From a litigation standpoint, counsel and technical teams should understand which tools load on initial page view, what identifiers they collect (e.g., IP address, unique IDs, device data), and whether any third parties receive the information. In Camplisson, allegations about IP addresses, unique identifiers, and fingerprinting were material to the court's analysis.
Consent arguments are weaker when tracking begins on first page load, before any interaction with a consent banner or settings tool. This timing issue is frequently highlighted in privacy cases that involve consent-based defenses, and it was part of the problem described in Camplisson.
Tools used for targeted advertising often involve transmitting information to third-party platforms. Those allegations can heighten perceived intrusiveness and influence standing, plausibility, and the risk of damages. In Camplisson, plaintiffs alleged the TikTok tool could share data with third parties.
Many companies still rely on passive notice through footer links. That approach is vulnerable under Ninth Circuit precedent when there is no affirmative action that clearly indicates assent.
There is no single compliance step that eliminates risk, particularly while the law is still developing. That said, several practices materially improve the defense posture in CIPA tracking cases.
- Organizations should identify every third-party script, pixel, and SDK running on the website, by page type and by firing conditions. This should include advertising pixels, analytics, A B testing tools, chat widgets, heatmaps, and session replay, where applicable. The goal is to know what runs, when it runs, and what data is collected and shared.

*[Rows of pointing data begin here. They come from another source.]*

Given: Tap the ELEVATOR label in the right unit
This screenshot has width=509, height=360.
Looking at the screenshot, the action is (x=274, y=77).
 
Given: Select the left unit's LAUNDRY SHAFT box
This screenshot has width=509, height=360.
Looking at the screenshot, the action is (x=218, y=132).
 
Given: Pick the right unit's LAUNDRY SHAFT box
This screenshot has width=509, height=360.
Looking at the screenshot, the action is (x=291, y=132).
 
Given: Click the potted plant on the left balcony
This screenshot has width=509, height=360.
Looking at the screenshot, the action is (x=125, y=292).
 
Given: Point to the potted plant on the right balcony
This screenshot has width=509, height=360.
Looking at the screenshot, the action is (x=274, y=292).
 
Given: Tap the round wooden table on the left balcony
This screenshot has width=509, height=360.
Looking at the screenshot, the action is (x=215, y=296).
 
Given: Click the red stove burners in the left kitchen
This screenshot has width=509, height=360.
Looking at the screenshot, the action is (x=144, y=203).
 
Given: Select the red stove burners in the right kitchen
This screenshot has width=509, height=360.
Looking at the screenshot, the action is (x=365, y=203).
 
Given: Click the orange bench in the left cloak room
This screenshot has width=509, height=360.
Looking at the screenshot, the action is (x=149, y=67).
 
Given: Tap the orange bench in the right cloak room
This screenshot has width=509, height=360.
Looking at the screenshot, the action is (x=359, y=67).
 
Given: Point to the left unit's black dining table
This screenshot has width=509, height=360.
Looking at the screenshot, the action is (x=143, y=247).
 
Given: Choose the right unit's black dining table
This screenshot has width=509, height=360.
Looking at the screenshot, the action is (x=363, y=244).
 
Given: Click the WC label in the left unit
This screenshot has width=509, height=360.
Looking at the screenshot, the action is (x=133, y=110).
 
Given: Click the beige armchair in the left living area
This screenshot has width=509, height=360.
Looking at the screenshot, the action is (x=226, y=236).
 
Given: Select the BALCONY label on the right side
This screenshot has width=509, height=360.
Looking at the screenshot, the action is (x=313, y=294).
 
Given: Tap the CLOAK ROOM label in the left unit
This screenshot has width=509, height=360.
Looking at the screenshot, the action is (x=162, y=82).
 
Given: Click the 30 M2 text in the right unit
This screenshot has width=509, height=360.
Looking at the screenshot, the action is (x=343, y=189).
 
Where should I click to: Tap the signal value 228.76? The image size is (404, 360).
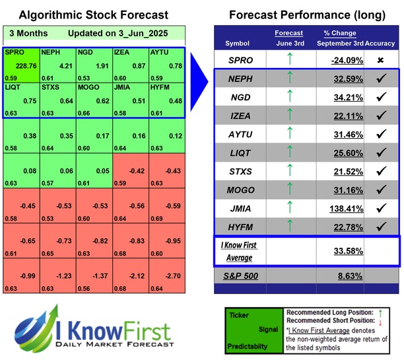click(25, 65)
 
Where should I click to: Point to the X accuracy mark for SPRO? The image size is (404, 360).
click(381, 59)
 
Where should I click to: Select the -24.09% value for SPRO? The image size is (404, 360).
click(349, 59)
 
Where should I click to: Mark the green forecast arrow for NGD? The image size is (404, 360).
click(288, 97)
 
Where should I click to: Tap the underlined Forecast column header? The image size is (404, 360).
click(288, 33)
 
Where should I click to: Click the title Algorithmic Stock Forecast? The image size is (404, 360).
click(93, 15)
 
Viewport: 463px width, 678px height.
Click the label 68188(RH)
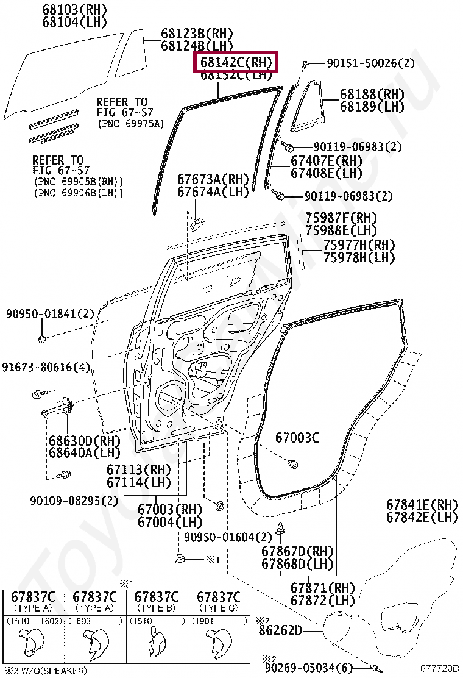(x=372, y=95)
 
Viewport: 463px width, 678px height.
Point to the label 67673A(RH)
(x=213, y=180)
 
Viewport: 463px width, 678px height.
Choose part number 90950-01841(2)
(x=51, y=314)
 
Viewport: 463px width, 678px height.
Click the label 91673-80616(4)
(x=46, y=368)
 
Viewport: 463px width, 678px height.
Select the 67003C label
(x=297, y=438)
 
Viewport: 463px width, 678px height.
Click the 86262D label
(x=280, y=630)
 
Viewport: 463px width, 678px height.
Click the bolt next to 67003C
(x=292, y=464)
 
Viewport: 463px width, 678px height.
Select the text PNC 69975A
(x=131, y=124)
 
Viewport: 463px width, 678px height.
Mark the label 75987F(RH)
(x=341, y=218)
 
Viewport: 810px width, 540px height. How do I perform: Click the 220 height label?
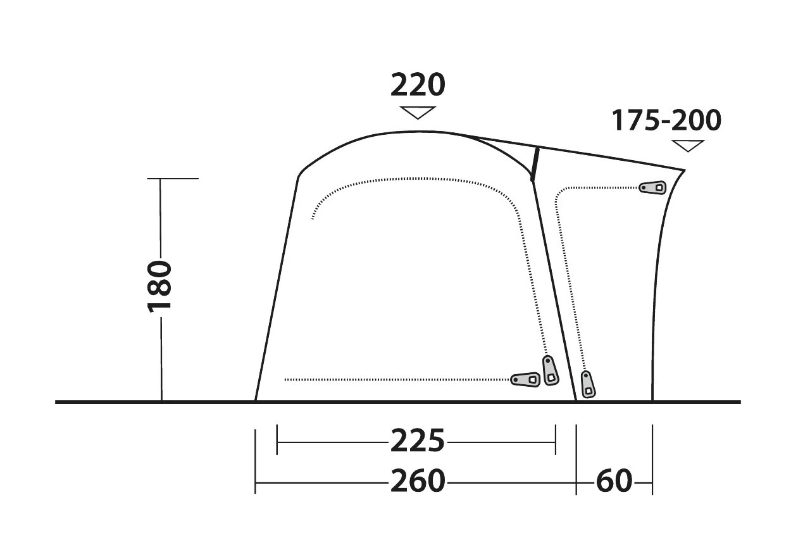(x=418, y=85)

- If the business chooses to deploy advertising or non-essential analytics tools, implementing a mechanism that obtains affirmative consent before those tools fire is typically a stronger position than relying on a privacy policy link. The Camplisson court's browsewrap discussion underscores the weakness of a passive footer notice without affirmative assent.
- If you intend to rely on terms or privacy disclosures for consent, design the interface so that notice is conspicuous and the user's action clearly indicates assent, consistent with Nguyen and Berman.
- CIPA pen register claims focus on dialing, routing, addressing, and signaling information. Practical minimization measures, such as limiting IP retention, disabling unnecessary identity resolution features, and reducing cross-site correlation where possible, can reduce both legal exposure and reputational risk.
- If litigation arises, the ability to show what scripts were configured to fire, what disclosures were presented, and what a user did or did not consent to can materially affect outcomes. In consent-based disputes, contemporaneous records are often decisive.
CIPA is increasingly being used to challenge ordinary website tracking. Camplisson reflects a judicial willingness, at least at the pleading stage, to treat certain pixel-based tracking allegations as plausible "pen register" claims and to scrutinize consent arguments closely when notice is relegated to a footer link, and there is no affirmative assent mechanism. Given statutory damages exposure, these claims can create outsized exposure even where the alleged individual harm is modest. For most organizations, the most productive near-term steps are operational. Identify what tracking tools actually do, ensure non-essential tracking does not run before meaningful consent, and implement a defensible assent process that can be proven with records.